The word "dropdown" appears in some lines of the listing below; report how many such lines there are, and nothing else.

....

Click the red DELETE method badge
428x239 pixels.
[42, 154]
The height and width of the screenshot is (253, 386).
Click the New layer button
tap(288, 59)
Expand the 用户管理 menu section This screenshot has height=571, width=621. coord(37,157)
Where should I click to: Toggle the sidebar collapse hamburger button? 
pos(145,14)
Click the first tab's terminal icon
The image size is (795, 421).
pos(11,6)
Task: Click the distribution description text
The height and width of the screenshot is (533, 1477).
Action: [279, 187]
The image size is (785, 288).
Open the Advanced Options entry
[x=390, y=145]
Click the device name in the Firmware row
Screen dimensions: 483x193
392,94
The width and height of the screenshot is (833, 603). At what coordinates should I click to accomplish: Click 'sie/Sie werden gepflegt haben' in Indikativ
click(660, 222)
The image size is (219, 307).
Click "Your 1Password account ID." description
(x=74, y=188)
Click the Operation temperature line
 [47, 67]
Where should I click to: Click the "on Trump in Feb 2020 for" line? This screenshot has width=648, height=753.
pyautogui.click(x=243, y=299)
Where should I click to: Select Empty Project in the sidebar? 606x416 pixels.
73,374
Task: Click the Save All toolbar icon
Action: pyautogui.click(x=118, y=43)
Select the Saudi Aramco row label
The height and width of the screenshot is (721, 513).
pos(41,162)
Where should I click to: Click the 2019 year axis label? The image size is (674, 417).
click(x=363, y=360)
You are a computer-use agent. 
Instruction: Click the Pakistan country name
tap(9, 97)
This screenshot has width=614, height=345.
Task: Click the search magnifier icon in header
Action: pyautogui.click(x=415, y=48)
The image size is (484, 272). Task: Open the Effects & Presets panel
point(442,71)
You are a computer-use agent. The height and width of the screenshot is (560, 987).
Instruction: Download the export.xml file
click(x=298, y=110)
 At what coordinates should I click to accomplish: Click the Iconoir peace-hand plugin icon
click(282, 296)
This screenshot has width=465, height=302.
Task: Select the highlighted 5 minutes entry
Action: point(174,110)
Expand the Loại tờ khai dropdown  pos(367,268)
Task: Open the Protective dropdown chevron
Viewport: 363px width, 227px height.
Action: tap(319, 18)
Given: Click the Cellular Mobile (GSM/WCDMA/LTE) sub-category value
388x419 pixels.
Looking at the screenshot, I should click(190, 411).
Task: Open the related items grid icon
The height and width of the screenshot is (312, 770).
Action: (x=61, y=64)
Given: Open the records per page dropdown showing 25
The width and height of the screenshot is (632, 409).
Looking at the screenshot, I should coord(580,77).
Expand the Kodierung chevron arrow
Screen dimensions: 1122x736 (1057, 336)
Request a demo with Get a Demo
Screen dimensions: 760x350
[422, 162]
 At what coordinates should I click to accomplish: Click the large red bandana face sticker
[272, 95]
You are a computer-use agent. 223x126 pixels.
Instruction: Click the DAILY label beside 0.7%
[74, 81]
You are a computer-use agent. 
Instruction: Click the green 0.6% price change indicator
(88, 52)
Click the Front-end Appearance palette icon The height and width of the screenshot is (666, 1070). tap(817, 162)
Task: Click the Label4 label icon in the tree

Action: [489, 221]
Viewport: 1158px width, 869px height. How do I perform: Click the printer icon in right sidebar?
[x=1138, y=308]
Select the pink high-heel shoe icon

....

Task answer>
3